Process text files by fields and patterns.

textfieldscolumnsreportsfilter

Additional Notes

awk is a text-processing language built around patterns and actions. It reads input line by line, splits each line into fields, and lets you print, filter, calculate, and format results.

It is especially useful for column-oriented text such as logs, CSV-like data, command output, and /etc/passwd.

Syntax

awk [options] 'pattern { action }' [file...]

Parameters

  • options: Flags that change how awk behaves.
  • file: Text file to read or process.
  • 'pattern { action }': Awk program with a pattern to match lines and an action to execute.

Important Variables

  • $0: The whole current line.
  • $1, $2, $3: First, second, third field, and so on.
  • NF: Number of fields in the current line.
  • NR: Current input record number, usually the line number.
  • FS: Input field separator.
  • OFS: Output field separator.

Common Options

  • -F SEP: Set input field separator.
  • -v NAME=VALUE: Pass a variable into awk.
  • -f FILE: Read awk program from a file.

Examples

awk '{print $1}' access.log

Print the first field from each line.

awk -F: '{print $1}' /etc/passwd

Print usernames from /etc/passwd.

awk '{print NR, $0}' file.txt

Print line numbers with each line.

awk '$9 >= 500 {print $0}' access.log

Print web log lines where field 9 is 500 or greater.

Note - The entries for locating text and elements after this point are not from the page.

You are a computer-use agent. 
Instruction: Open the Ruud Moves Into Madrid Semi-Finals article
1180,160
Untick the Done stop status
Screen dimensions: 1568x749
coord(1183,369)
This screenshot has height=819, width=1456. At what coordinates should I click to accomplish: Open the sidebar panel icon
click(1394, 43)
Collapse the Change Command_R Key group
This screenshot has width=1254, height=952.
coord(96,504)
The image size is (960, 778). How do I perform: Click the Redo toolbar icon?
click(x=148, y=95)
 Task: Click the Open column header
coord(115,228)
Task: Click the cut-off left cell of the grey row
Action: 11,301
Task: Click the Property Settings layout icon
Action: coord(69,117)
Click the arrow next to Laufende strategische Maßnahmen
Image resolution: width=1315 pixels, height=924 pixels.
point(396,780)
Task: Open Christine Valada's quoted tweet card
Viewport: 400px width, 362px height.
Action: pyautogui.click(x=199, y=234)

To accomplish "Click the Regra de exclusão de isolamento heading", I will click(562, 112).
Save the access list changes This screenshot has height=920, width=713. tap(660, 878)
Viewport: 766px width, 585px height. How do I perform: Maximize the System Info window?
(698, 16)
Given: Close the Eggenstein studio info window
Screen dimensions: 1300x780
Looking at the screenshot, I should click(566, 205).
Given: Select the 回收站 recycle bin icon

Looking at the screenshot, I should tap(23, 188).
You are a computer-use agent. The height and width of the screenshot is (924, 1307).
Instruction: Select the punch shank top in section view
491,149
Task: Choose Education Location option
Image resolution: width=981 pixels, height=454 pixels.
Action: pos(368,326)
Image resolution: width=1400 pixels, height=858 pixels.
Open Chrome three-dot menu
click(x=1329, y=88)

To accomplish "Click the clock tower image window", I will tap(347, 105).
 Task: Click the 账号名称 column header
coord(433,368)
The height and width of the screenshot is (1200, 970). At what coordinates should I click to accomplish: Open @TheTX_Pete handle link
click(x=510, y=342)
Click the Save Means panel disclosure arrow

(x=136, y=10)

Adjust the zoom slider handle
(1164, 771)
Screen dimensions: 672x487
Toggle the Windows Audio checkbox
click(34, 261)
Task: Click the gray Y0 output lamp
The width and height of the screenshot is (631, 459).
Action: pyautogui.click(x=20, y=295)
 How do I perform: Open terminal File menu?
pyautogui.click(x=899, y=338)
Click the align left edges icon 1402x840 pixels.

awk '{sum += $1} END {print sum}' numbers.txt

Add numbers from the first column.

df -h | awk 'NR > 1 {print $1, $5, $6}'

Print selected columns from df output.

awk -F, 'NR > 1 {print $1, $3}' data.csv

Read comma-separated data and skip the header line.

Pattern Examples

  • NR == 1: Match first line.
  • NR > 1: Skip first line.
  • $3 == "active": Match lines where field 3 equals active.
  • $5 > 100: Match lines where field 5 is greater than 100.
  • /error/: Match lines containing error.
  • END { ... }: Run after all input is processed.

Practical Notes

  • Use awk when data has columns or fields.
  • Use sed for stream editing and substitutions.
  • Use grep for searching lines.
  • The default field separator is whitespace.
  • For real CSV with quotes and embedded commas, use a proper CSV parser.